Macrovascular disease
The hall mark is accelerated atherosclerosis involving the aorta and large and medium sized arteries
Myocardial infarction caused due to atherosclerosis of coronary arteries is the most common cause of death in DM
Gangrene of the lower limb occurs in advanced vascular disease
Hyaline arteriosclerosis leading to hypertension
Microangiopathy
Diffuse thickening of the basement membranes of the small capillaries in the skin, skeletal muscle, retina, renal glomeruli and renal medulla
Thickening of basement membrane is by concentric layers of hyaline material composed predominantly of type IV collagen
These capillaries are more leaky and underlie the development of diabetic nephropathy, retinopathy and neuropathy
Thickening of basement membrane of glomerular capillaries leads to diabetic microangiopathy
Thickening leads to mesangial widening
Thickening of BM of capillaries starts at as early as 2 years
Later thickening of tubular basement membrane occurs
Diffuse mesangial sclerosis
Lesion consists of diffuse increase in mesangial matrix
Initially there is mesangial proliferation but later mesangial increase is associated with overall thickening of GBM and matrix deposition of PAS positive material
As the disease progresses mesangial deposition takes nodular configuration
Also known as “intercapillary glomerulosclerosis” or “Kimmelstiel-Wilson disease”
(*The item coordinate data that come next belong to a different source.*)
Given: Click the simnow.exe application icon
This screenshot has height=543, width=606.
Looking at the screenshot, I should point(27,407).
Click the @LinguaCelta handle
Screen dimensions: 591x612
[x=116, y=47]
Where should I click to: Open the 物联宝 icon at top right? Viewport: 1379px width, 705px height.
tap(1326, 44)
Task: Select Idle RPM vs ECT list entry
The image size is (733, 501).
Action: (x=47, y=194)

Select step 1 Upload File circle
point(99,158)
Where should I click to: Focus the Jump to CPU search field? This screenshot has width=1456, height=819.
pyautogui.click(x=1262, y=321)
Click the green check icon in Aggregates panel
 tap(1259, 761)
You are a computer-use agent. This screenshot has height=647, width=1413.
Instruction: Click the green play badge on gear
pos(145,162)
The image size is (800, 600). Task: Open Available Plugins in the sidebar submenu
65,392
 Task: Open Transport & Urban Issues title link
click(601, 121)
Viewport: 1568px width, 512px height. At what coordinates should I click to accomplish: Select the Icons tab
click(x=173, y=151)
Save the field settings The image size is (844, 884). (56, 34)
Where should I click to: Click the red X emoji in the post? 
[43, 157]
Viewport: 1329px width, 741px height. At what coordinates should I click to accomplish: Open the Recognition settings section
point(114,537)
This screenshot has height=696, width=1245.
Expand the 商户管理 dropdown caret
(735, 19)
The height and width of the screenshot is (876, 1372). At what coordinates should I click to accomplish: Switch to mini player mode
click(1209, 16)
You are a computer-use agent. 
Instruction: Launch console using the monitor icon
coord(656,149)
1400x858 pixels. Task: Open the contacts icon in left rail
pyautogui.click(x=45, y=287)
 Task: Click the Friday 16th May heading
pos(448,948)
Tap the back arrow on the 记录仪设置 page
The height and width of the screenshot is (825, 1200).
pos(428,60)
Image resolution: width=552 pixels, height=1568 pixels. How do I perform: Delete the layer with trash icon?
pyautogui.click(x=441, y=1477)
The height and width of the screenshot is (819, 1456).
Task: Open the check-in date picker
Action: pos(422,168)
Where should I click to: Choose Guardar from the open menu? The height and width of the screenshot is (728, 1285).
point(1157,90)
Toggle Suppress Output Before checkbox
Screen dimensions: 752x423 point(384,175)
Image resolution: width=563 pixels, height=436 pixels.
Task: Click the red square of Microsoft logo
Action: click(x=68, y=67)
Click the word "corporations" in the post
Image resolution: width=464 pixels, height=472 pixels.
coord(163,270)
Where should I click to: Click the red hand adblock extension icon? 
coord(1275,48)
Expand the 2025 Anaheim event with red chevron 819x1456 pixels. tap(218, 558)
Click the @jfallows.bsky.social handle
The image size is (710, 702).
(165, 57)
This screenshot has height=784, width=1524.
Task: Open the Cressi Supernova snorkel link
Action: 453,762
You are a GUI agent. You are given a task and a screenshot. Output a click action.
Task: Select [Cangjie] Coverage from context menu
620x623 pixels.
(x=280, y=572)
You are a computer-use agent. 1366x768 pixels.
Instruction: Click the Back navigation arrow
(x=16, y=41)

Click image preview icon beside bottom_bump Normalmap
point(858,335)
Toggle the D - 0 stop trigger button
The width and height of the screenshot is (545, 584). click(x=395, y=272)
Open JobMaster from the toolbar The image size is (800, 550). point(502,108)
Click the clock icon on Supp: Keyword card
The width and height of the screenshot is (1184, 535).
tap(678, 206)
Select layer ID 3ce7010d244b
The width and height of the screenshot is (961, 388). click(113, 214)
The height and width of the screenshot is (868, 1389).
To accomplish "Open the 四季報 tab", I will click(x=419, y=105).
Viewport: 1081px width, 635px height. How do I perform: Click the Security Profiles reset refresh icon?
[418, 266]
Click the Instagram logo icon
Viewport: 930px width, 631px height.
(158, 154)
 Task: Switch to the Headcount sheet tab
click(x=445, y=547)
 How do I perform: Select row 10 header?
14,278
Glomerular lesions take the form of ovoid or spherical laminated nodules of matrix situated in the periphery of the glomerulus
Nodules are PAS positive and are surrounded by capillary loops
Nodular lesions are accompanied by accumulations of hyaline material in capillary loops or adherent to bowman’s capsules
As the disease advances individual nodules enlarge and compress capillaries, obliterating the glomerular tuft
Both afferent and efferent arterioles show hyalinosis
Later due to arteriole and glomerular lesions, kidney develops ischemia which leads to tubular atrophy, interstitial fibrosis and contraction in size of the kidney
Diabetic ocular complications
The ocular involvement may be in the form of –
Retinopathy due to neovascularization
Microaneurysms of the retinal vessels and hemorrhages
Macular edema
Cataract formation
Glaucoma
Diabetic neuropathy
The most common neural complications are –
Peripheral neuropathy –
Distal symmetric polyneuropathy of lower extremities that affects both motor and sensory function. Upper extremities are also involved (Glove and Stocking pattern)
Mononeuropathy– sudden foot drop, wrist drop or isolated cranial nerve palsy
Autonomic neuropathy – – involving bladder and bowel
Reference
Anirban Maitra. The Endocrine system.In: Robbins and Cotran Pathologic basis of disease.9th edition.volume II.chapter 24. pp 1073-1141.